Center for Computational Medicine and Bioinformatics, University of Michigan, USA.
Mol Biol Evol. 2010 Mar;27(3):552-69. doi: 10.1093/molbev/msp250. Epub 2009 Oct 15.
Concatenated sequence alignments are often used to infer species-level relationships. Previous studies have shown that analysis of concatenated data using maximum likelihood (ML) can produce misleading results when loci have differing gene tree topologies due to incomplete lineage sorting. Here, we develop a polynomial time method that utilizes the modified mincut supertree algorithm to construct an estimated species tree from inferred rooted triples of concatenated alignments. We term this method SuperMatrix Rooted Triple (SMRT) and use the notation SMRT-ML when rooted triples are inferred by ML. We use simulations to investigate the performance of SMRT-ML under Jukes-Cantor and general time-reversible substitution models for four- and five-taxon species trees and also apply the method to an empirical data set of yeast genes.
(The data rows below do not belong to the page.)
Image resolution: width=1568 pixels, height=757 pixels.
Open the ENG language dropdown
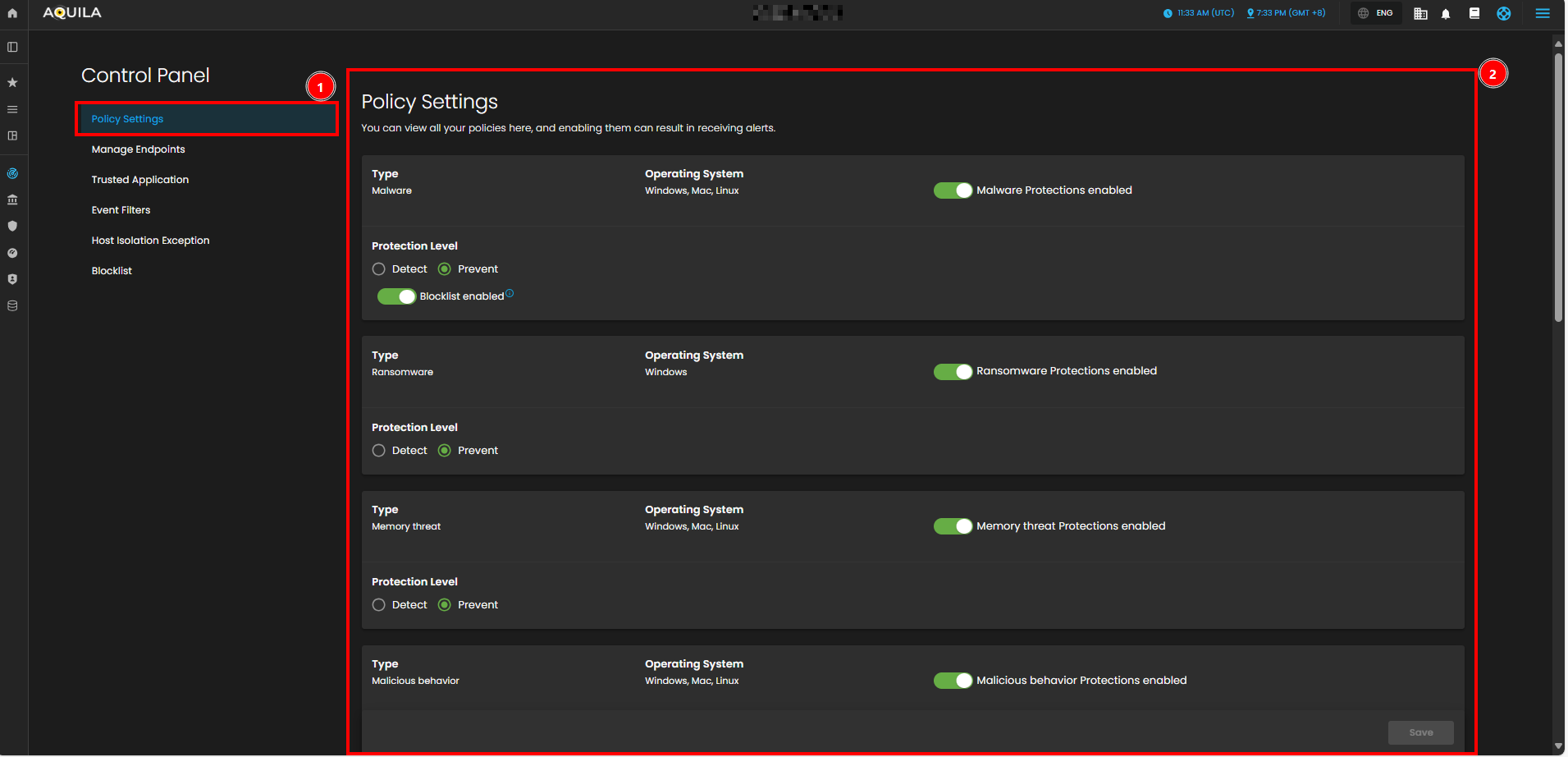point(1376,13)
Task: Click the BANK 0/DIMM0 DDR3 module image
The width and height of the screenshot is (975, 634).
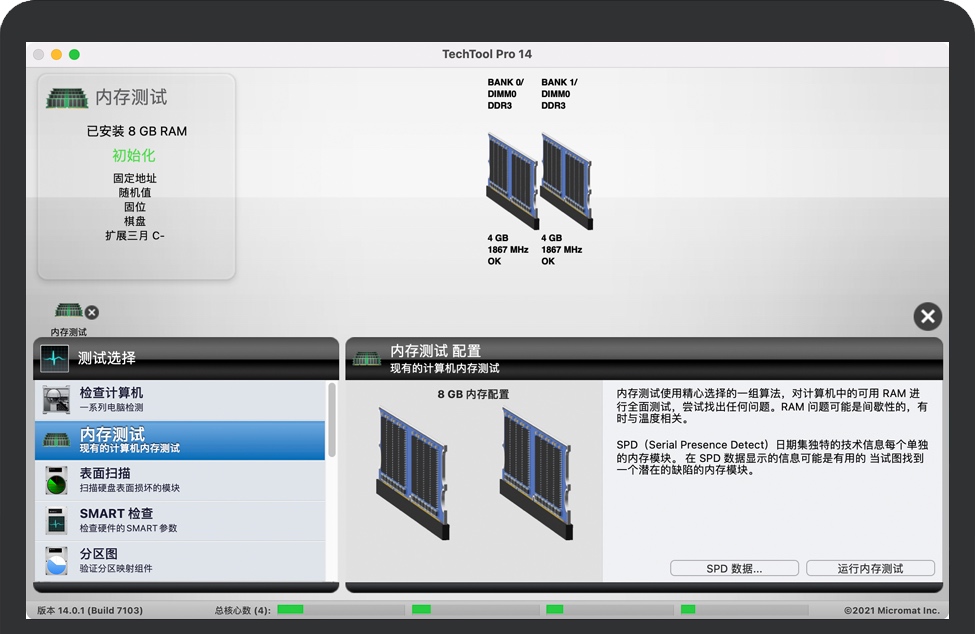Action: coord(510,180)
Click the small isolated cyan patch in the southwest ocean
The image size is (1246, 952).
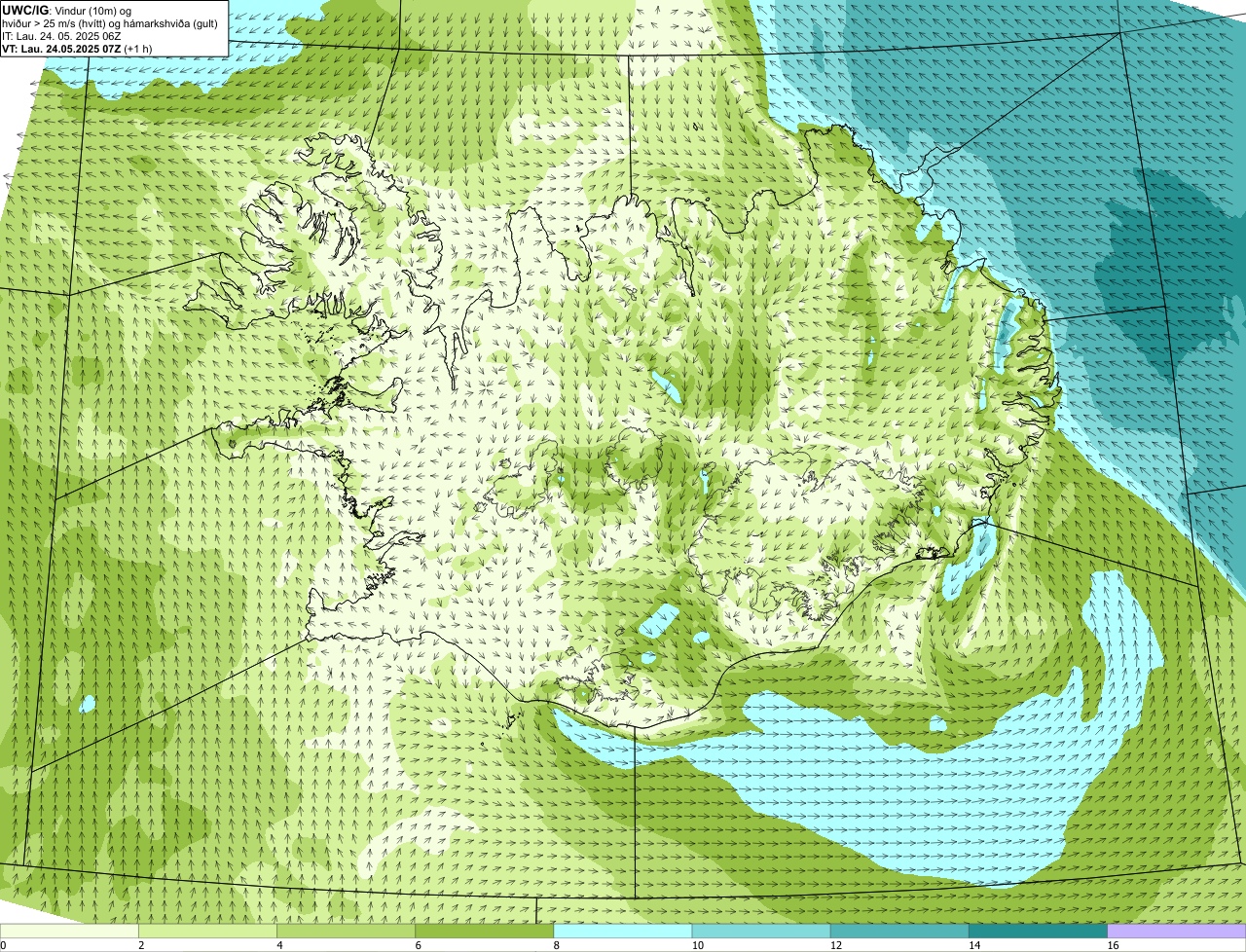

We find that SMRT-ML converges to the correct species tree in many cases in which ML on the full concatenated data set fails to do so. SMRT-ML can be conservative in that its output tree is often partially unresolved for problematic clades. We show analytically that when the species tree is clocklike and mutations occur under the Cavender-Farris-Neyman substitution model, as the number of genes increases, SMRT-ML is increasingly likely to infer the correct species tree even when the most likely gene tree does not match the species tree. SMRT-ML is therefore a computationally efficient and statistically consistent estimator of the species tree when gene trees are distributed according to the multispecies coalescent model.
串联序列比对常用于推断种间关系。先前的研究表明,由于不完全谱系分选,当基因树拓扑结构不同时,使用最大似然法(ML)对串联数据进行分析会产生误导性结果。在这里,我们开发了一种多项式时间方法,该方法利用改进的最小割超级树算法,从推断的串联比对的有根三联体构建估计的种系发生树。我们将这种方法称为 SuperMatrix Rooted Triple(SMRT),并在通过 ML 推断有根三联体时使用 SMRT-ML 表示法。我们使用模拟来研究 SMRT-ML 在 Jukes-Cantor 和广义时间可逆替代模型下对四联体和五联体种系发生树的性能,并且还将该方法应用于酵母基因的实证数据集。我们发现,在许多情况下,当对完整的串联数据集进行 ML 时无法正确推断出种系发生树,而 SMRT-ML 却可以正确推断出种系发生树。SMRT-ML 可能较为保守,因为对于有问题的分支,其输出树通常部分未解决。我们通过分析表明,当种系发生树为钟形且突变发生在 Cavender-Farris-Neyman 替代模型下时,随着基因数量的增加,即使最可能的基因树与种系发生树不匹配,SMRT-ML 也越来越有可能推断出正确的种系发生树。因此,当基因树根据多物种融合模型分布时,SMRT-ML 是一种计算效率高且统计一致的种系发生树估计量。